Kerstin Mey, studied Art, and German language and literature in Berlin, Germany, and undertook research for a PhD in art theory/aesthetics. After positions in universities in Germany and the UK, she currently holds a Chair in Fine Art at the University of Ulster. There she heads up the research area ‘Art and its Location’ in Interface: Centre for Research in Art, Technologies and Design, School of Art and Design. She is also the Director of the Research Institute Art and Design. Her research is mainly of a text-based and curatorial nature. She is concerned with the situatedness of contemporary cultural practices. Of interest is the role of art in civil society and the status of the work of art. She is working on art in contested spaces and the construction of identities, as well as the interconnections between art and documentation. Publications include: Sculpsit. Contemporary Artists on Sculpture and beyond (MUP, 2001); with Simon Yuill: Cross-wired. Communication, Interface, Locality (MUP, 2004); Art in the Making. Aesthetics, Historicity and Practice (Peter Lang, 2004). She is author of the book Art and Obscenity (IB Tauris, 2006).

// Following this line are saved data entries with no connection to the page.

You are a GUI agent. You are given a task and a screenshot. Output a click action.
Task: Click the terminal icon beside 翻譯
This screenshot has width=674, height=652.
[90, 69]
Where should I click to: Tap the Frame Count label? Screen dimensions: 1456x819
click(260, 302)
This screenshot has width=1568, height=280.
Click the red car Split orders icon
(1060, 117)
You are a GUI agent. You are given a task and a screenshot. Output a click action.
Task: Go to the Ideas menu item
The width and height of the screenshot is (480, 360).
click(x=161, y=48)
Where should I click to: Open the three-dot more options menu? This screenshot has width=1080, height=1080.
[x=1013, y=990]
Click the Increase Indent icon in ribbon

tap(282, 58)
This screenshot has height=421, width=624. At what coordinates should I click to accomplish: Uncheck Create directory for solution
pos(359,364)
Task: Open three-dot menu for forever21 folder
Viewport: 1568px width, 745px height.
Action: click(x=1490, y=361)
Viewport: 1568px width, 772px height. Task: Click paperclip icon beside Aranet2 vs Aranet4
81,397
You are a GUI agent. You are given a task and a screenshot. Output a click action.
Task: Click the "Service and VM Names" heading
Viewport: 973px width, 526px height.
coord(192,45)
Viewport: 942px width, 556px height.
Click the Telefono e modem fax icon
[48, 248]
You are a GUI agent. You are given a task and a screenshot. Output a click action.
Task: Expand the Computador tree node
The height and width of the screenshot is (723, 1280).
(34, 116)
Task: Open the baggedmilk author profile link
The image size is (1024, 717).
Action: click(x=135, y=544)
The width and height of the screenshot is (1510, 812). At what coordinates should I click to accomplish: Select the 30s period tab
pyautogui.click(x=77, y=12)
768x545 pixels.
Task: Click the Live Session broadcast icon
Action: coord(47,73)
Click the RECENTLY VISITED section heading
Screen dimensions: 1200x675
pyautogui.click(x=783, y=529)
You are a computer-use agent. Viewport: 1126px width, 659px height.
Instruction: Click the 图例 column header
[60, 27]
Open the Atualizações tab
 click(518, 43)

Art – Documentation – Civil Society
Where does the urge to document archive come from? Why is it important? The presentation will introduce the approach developed by Interface: Research in Art, Technologies and Design, a Research Centre at the University of Ulster. The relationship between art and documentation constitutes one of its main research foci. Drawing on examples of the Centre’s work, the following points will be put forward for discussion:
- a) processes of making art and their documentation influence each other
- b) the documentation of art / creative processes and their outcomes underpin the validation of art practices as they allow to determine precedents (and their genealogy)
- c) the practices of producing and dealing with archives in which those databases are ‘exposed’ to different forms of significant processes and narrative structuring is social practice in itself. Thus archives tell us a lot about power relations and value hierarchies
- d) documenting and archiving means conscious and active participation in civil society.